Best is now developing a one man show about his experiences, working with the voice of Yoda himself, Frank Oz.
Oz also returned to record new Yoda dialogue for "Jedi Temple Challenge."
“We were so fortunate to have him come back. It was a dream come true, especially for a lifelong Muppets fan,” Bromley said.
Now, Best is hoping to help create unforgettable memories for the young kids who appear on "Jedi Temple Challenge."
“I loved watching kids step on that set and just be marveled at it.
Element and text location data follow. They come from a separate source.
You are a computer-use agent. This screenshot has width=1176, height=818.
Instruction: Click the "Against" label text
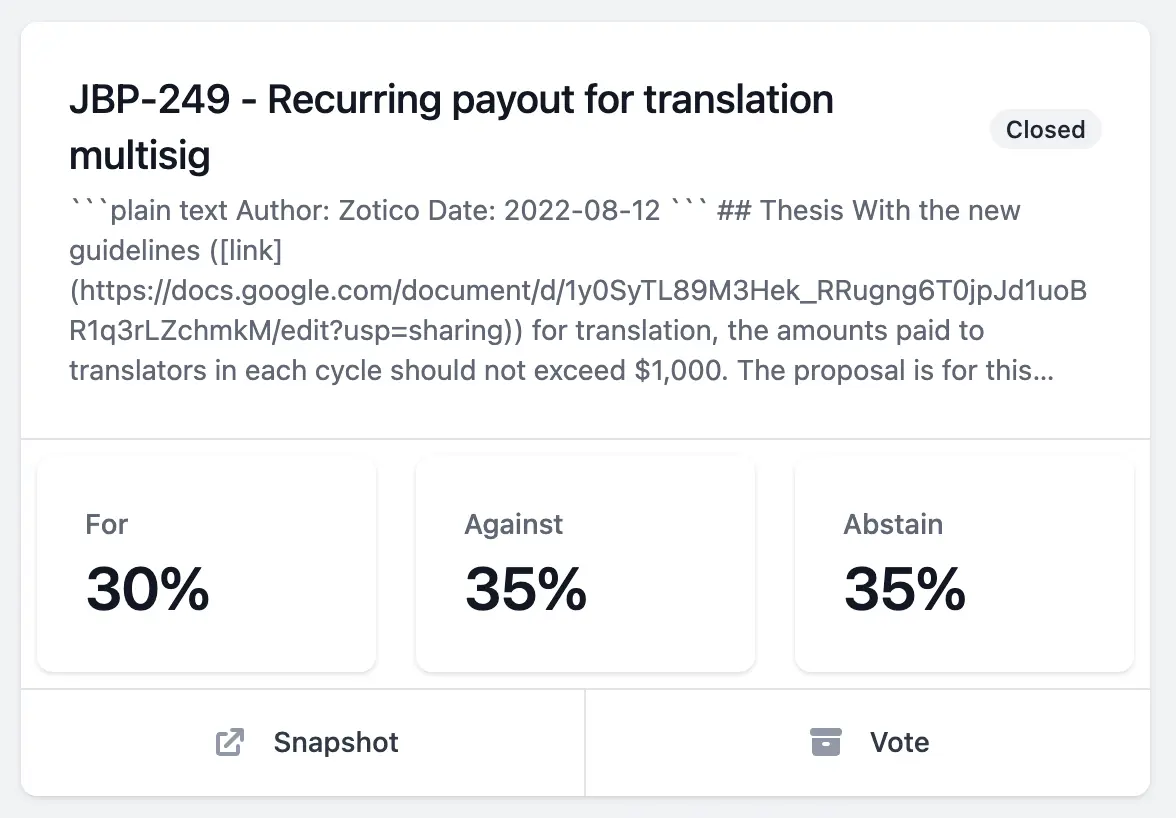click(x=514, y=525)
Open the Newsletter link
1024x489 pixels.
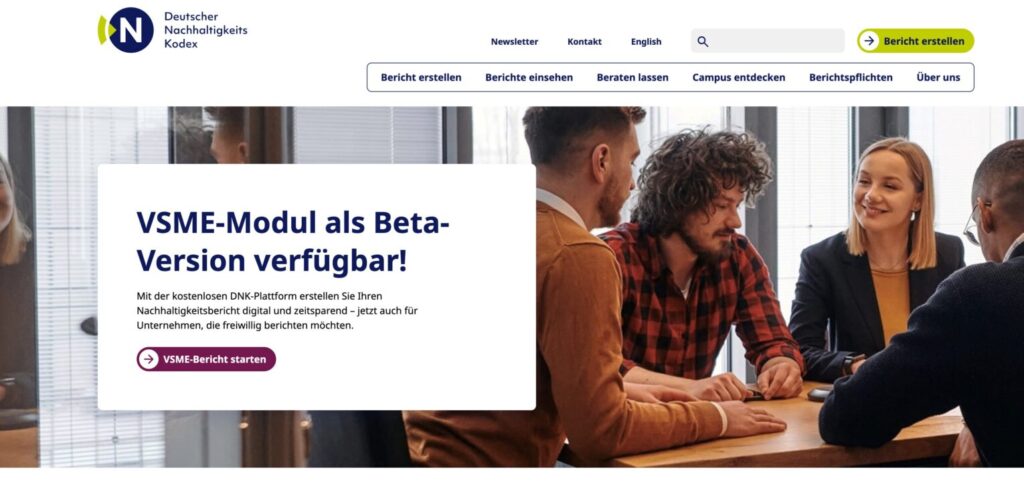515,41
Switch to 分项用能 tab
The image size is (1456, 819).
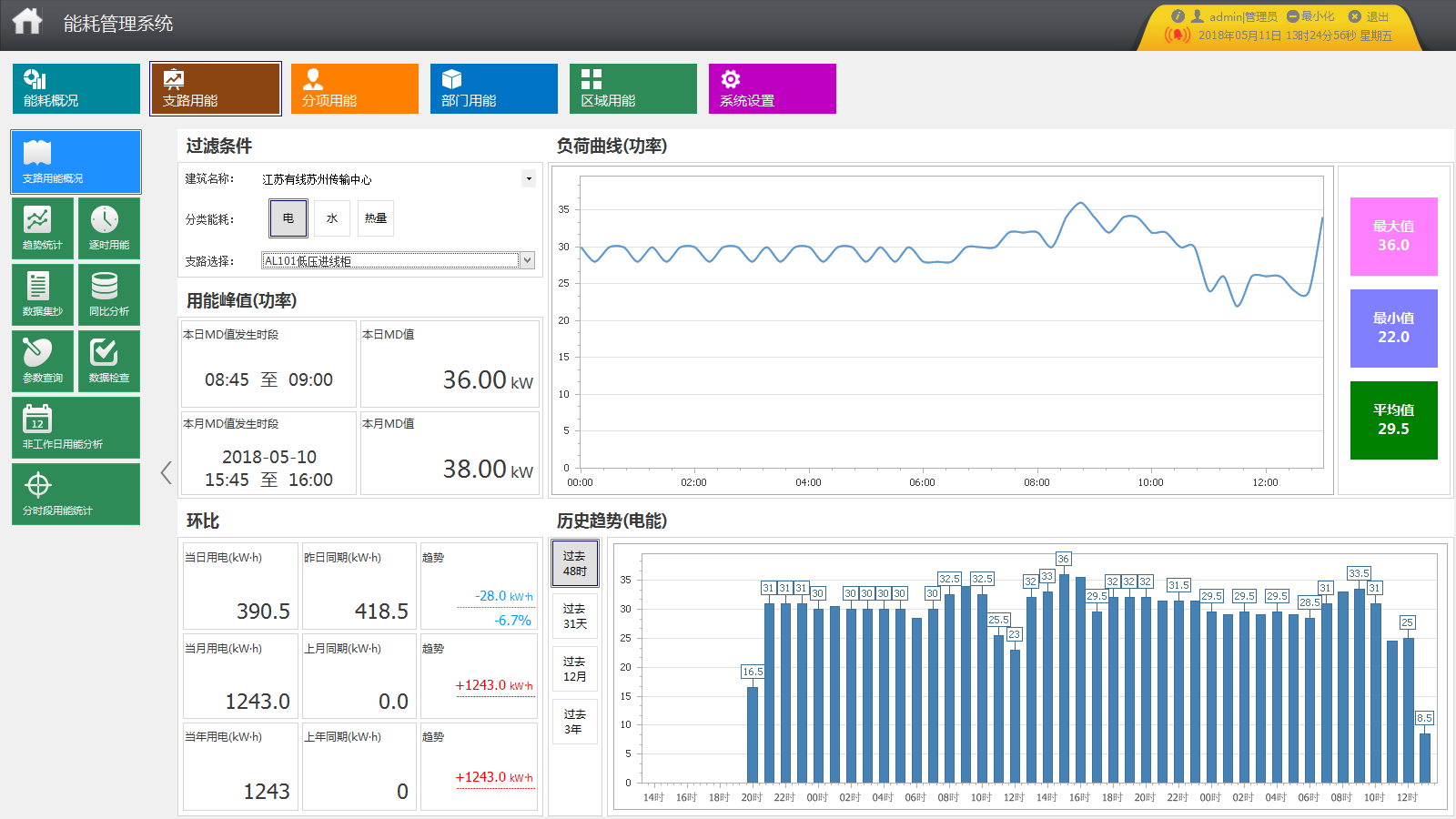click(354, 88)
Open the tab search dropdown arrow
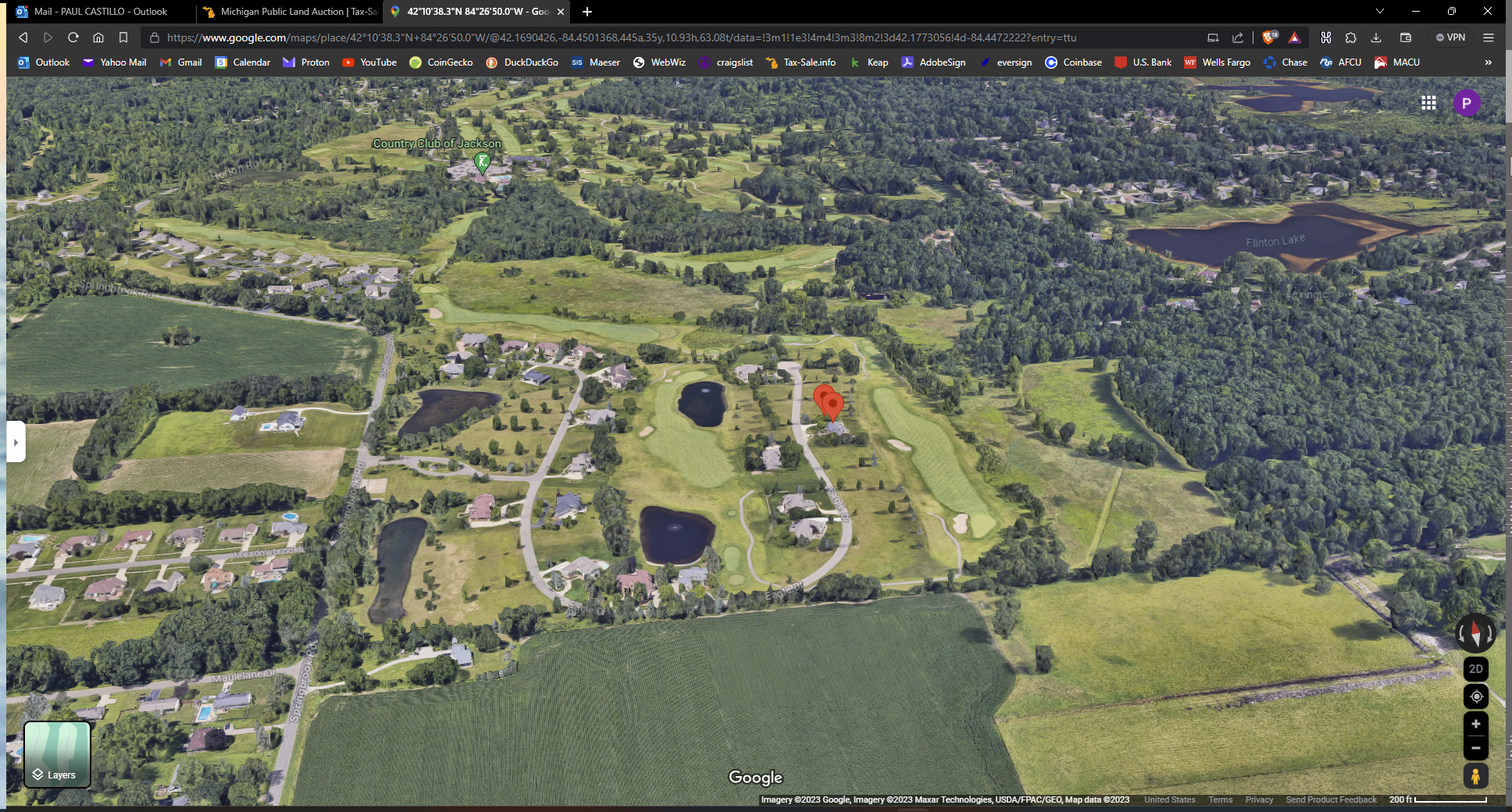The height and width of the screenshot is (812, 1512). (x=1380, y=12)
And I want kids to watch it and feel like, ‘if I train, if I practice, if I work, I can actually be there,’” he says.
Best is joined by cast members Mary Holland ("Veep") playing the wisecracking droid AD-3, and voice actor Sam Witwer, who recently provided the voice of Darth Maul in "The Clone Wars" animated series.
Even though the show is made for kids, Best and Bromley say each episode is packed with Easter eggs that older "Star Wars" fans will appreciate.
There are Easter eggs referencing the Galaxy’s Edge land at the Disney parks, 1970’s "Star Wars" comics, and even the Ewok TV movies from the 1980s, Bromley says. (He insists the Ewok movies are his favorite "Star Wars" films.)
Best says Kelleran Beq is somehow related to the character he played in a brief cameo during a bar scene in "Star Wars Episode II: Attack of the Clones," named Achk Med-Beq.
“We don’t know if they are twin brothers, or if Kelleran is Ach Med-Beq’s father or son,” Best teases.
“Also, there’s a relationship between Mace Windu and Kelleran Beq,” says Best, referencing the Jedi Knight played by Samuel L. Jackson in the prequel films.
Best says viewers will just have to tune in to see how they all related. He also says that if asked, and if the script was right, he’d consider playing Jar Jar again.
“I quite enjoyed playing Jar Jar,” he says. “It really depends on what the story is, and how he were to come back.”
"Star Wars," Lucasfilm and ABC News are owned by parent company Disney.